Myths are inherently dangerous because they can lead people astray. In the world of personal finance, it’s always wise to find out the truth about subjects like retirement accounts, homeownership, how to sell an insurance policy, the stock market, and the wisdom of investing in gold. Here are details about the most common financial myths.
All IRAs are the Same
It’s safe to say that no two IRAs are alike, and that Roth and traditional versions are completely different from each other. While there are multiple variations, most IRAs fall into one of two major categories: one type uses pre-tax income, and the other uses after-tax contributions. The Roth version lets taxpayers contribute after-tax money now and receive totally tax-free distributions after retirement. Traditional IRAs are funded with pre-tax money and give users an immediate deduction from income. However, when they pull funds out after reaching retirement age, they must pay tax at whatever their current rate is.
It’s Hard to Sell an Unneeded Insurance Policy
Companies like Policy Bank purchase policies from people who no longer need or want coverage. Whether you wish to sell an unneeded insurance policy or want to generate cash from an unwanted one, there are many ways to get the job done. Every day, insured people convert coverage into real money. However, it’s imperative to review a helpful guide that shows how to sell a policy correctly. There are several options, so people over 65, particularly those whose coverage face value exceeds $100,000, need to follow the right steps to get the best deals. Contrary to the myth, it is not difficult to sell policies. Anyone can do it with the right guidance and information.

Listed records
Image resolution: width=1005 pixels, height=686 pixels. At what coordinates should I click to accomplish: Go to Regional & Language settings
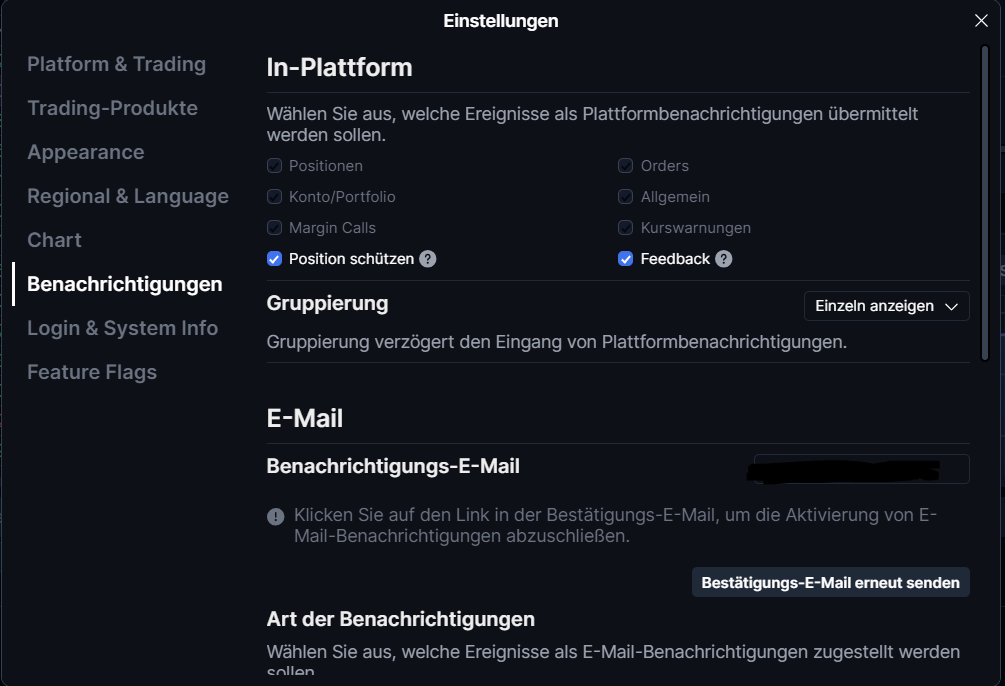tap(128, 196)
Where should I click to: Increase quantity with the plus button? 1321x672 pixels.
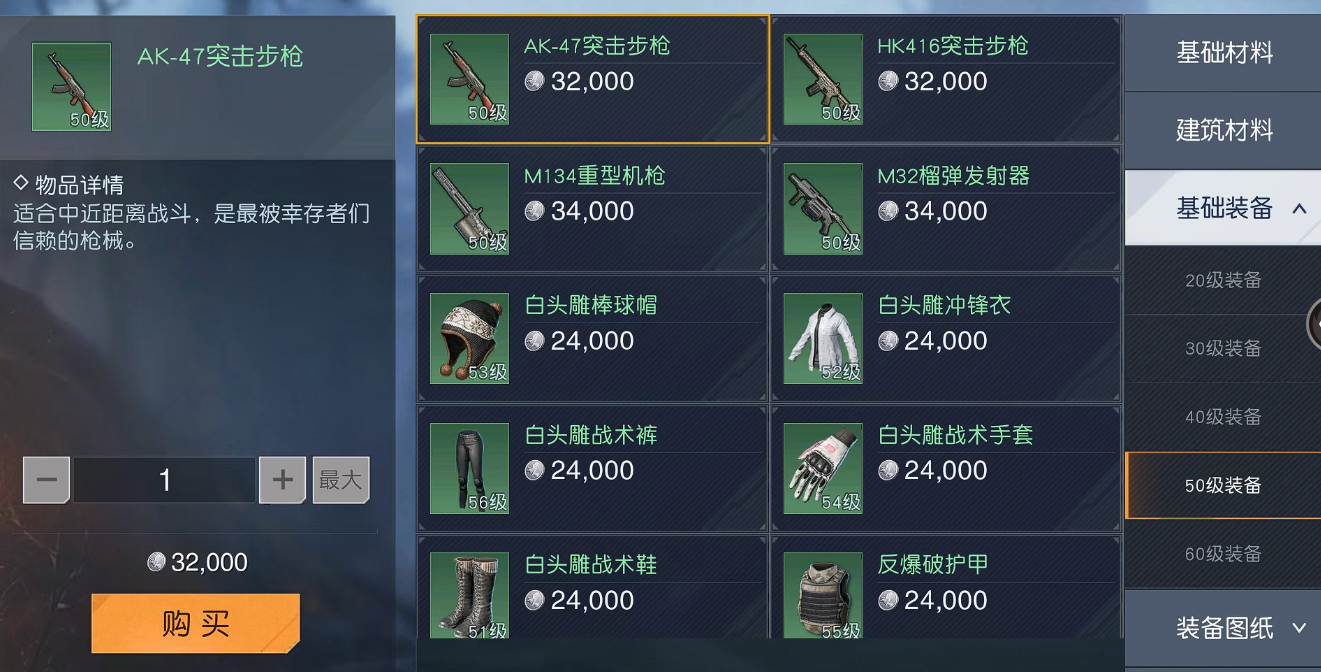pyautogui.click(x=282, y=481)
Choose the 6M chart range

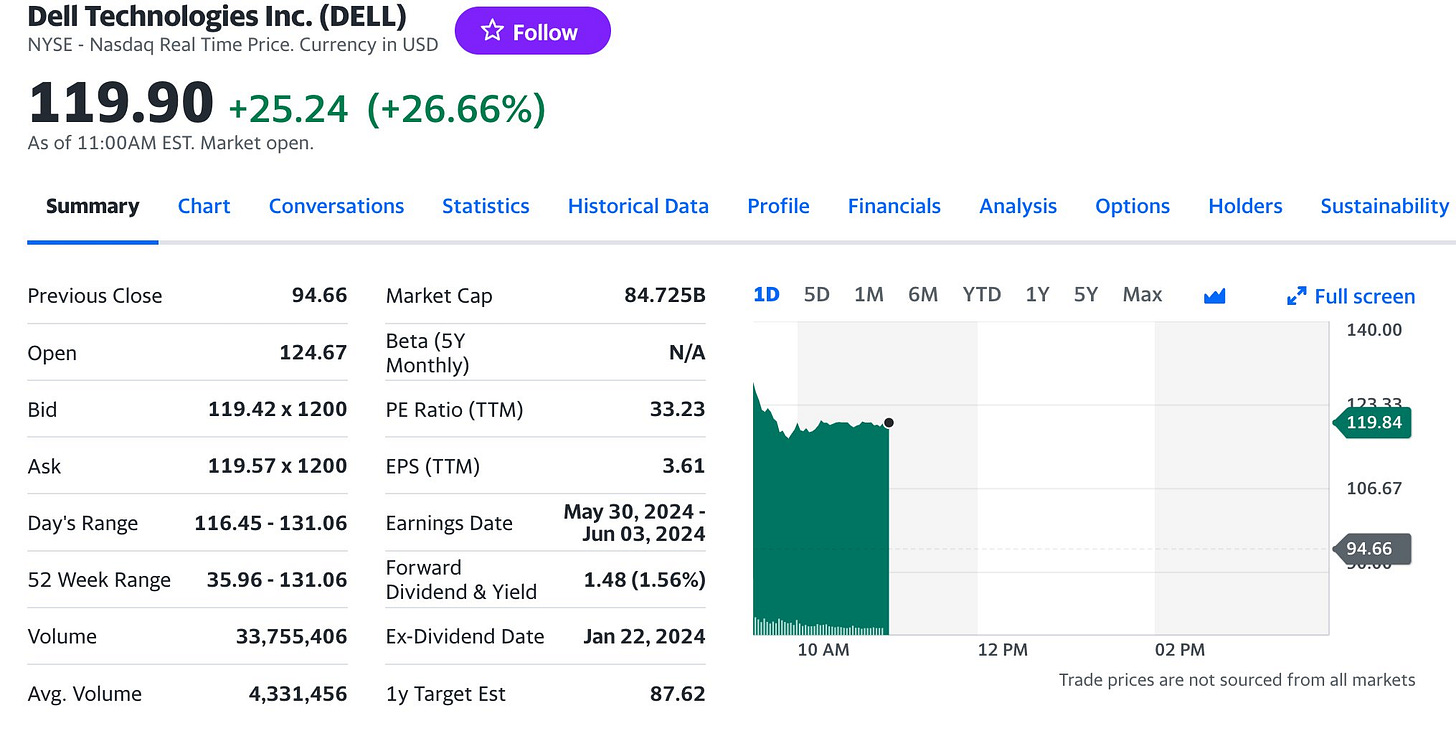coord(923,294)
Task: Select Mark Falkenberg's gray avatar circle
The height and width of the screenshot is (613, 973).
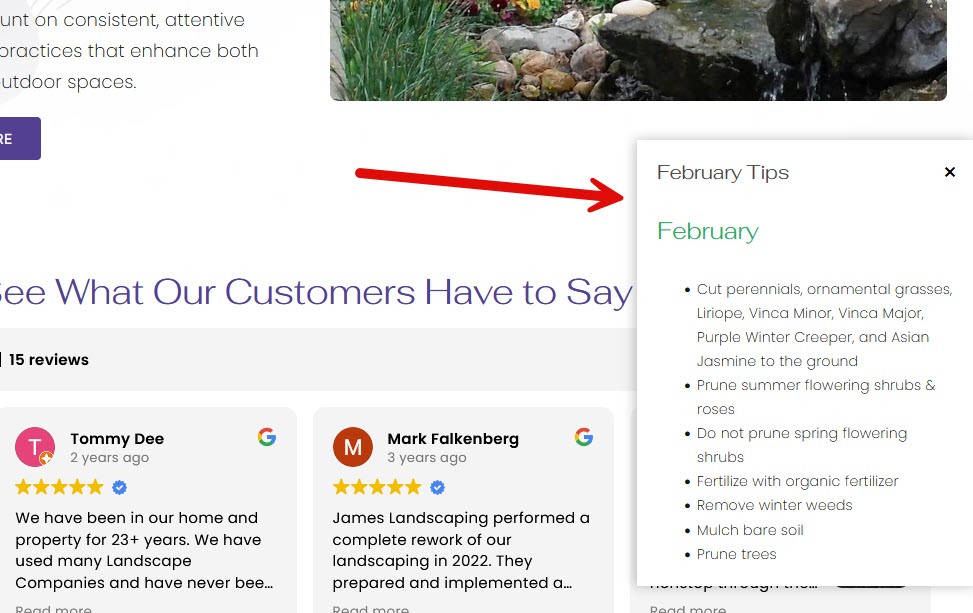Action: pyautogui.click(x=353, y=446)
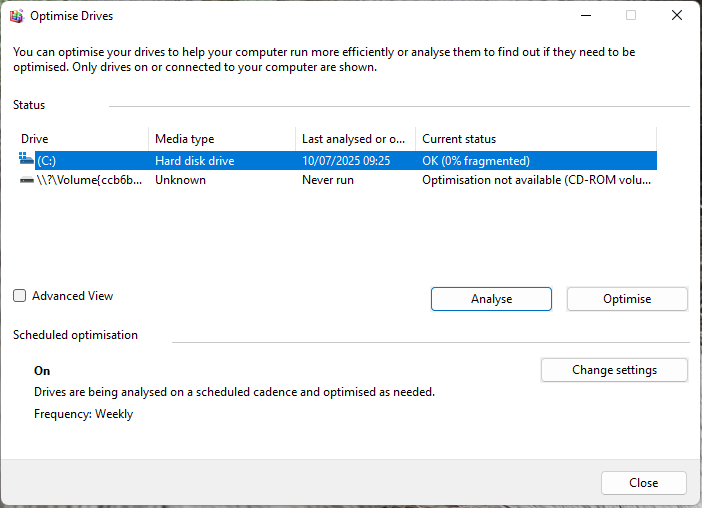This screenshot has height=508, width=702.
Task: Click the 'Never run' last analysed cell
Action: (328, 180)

Things to do
**a)** Answer these questions from the text on financial myths:
(i) Which IRA version lets taxpayers put in after-tax money and take tax-free distributions after retirement?
(ii) Which company is named as one that buys policies from people who no longer need coverage?
(iii) For people over 65, what face value is mentioned for their coverage?
**b)** List every subject that the opening paragraph of the text on financial myths says it's wise to find out the truth about.
**c)** Reproduce the part of the text on financial myths starting with "Myths are inherently" and going on through "common financial myths.".
The records have nothing to do with the text on financial myths.

Answers in order
**a)**
(i) The Roth version
(ii) Policy Bank
(iii) Coverage whose face value exceeds $100,000

**b)**
- retirement accounts
- homeownership
- how to sell an insurance policy
- the stock market
- the wisdom of investing in gold

**c)**
Myths are inherently dangerous because they can lead people astray. In the world of personal finance, it’s always wise to find out the truth about subjects like retirement accounts, homeownership, how to sell an insurance policy, the stock market, and the wisdom of investing in gold. Here are details about the most common financial myths.